My view is that the Intel Smoke framework is somewhat over-generic (universal scene, which is extended with system scenes, change management) and some of its concepts are dubious, such as conflict resolution if several systems change the same property such as object transform (IMO that should not happen in the first place.) It doesn't really address the ordering of tasks within a frame, which doesn't hurt in the demo, but in an actual game it could lead to nasty non-determinism if for example AI is sometimes running one frame ahead, sometimes one frame behind in respect to physics. I'd consider it potentially dangerous if used directly as a basis for learning or for own engine.

I'd recommend, at least in the beginning, to be very explicit (even hardcoded) of what systems or tasks are actually running simultaneously, and what are the changes they're propagating to each other. For example physics updating object transforms, which the renderer picks up. Then profile constantly to discover the bottlenecks and to able to decide if threading will actually benefit them.

Some more resources (in case you're not familiar with them yet)

Every time you add a boolean member variable, God kills a kitten. Every time you create a Manager class, God kills a kitten.

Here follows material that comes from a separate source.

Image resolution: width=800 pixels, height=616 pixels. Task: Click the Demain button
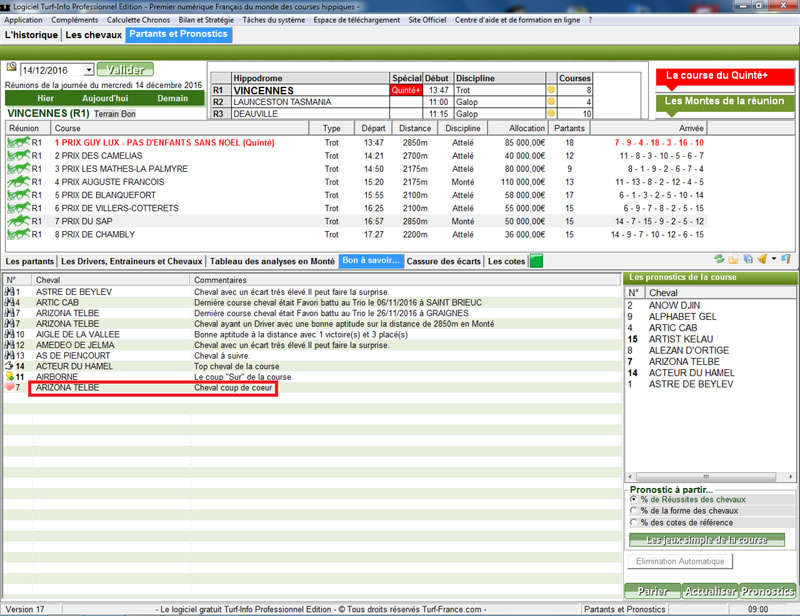pyautogui.click(x=172, y=99)
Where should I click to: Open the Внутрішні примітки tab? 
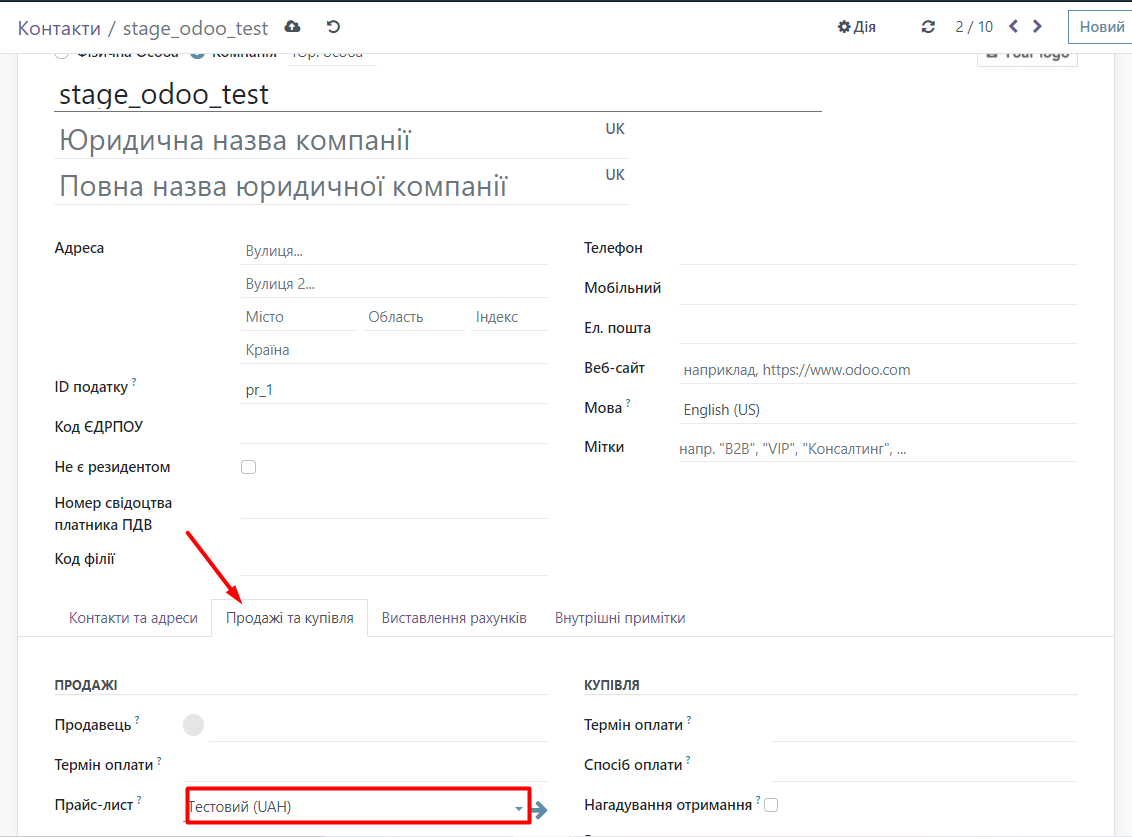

Every time you create a Singleton...

### #3AllEightUp  Moderators   -  Reputation: 4767

Like
0Likes
Like

Posted 12 May 2013 - 11:26 AM

I tend to agree with AgentC as to Smoke being over generic and also having some really bad bits which should not exist.  Having said that though, let me rephrase it as my preferred question: does the complication outweigh the benefit?  Not everyone is a threading guru, nor in reality should they be.  A person doing gameplay code should not have to worry about threading beyond a very few rules, if they do have to worry about threading a lot, it is an architecture failure in terms of the Knuth saying: "premature optimization is the root of all evil" and threading is most definitely an optimization.  A threading system doesn't have to execute at 99+% of Amdahl's law to be a benefit, 90% is good enough for most things as it scales to 8-10 cores before diminishing returns prevents further benefit.  Better than that, most of the performance loss is pre/post frame organization; the internal per frame work, when done well, but non-intrusively, can average closer to 97-98% which scales beyond 10 cores.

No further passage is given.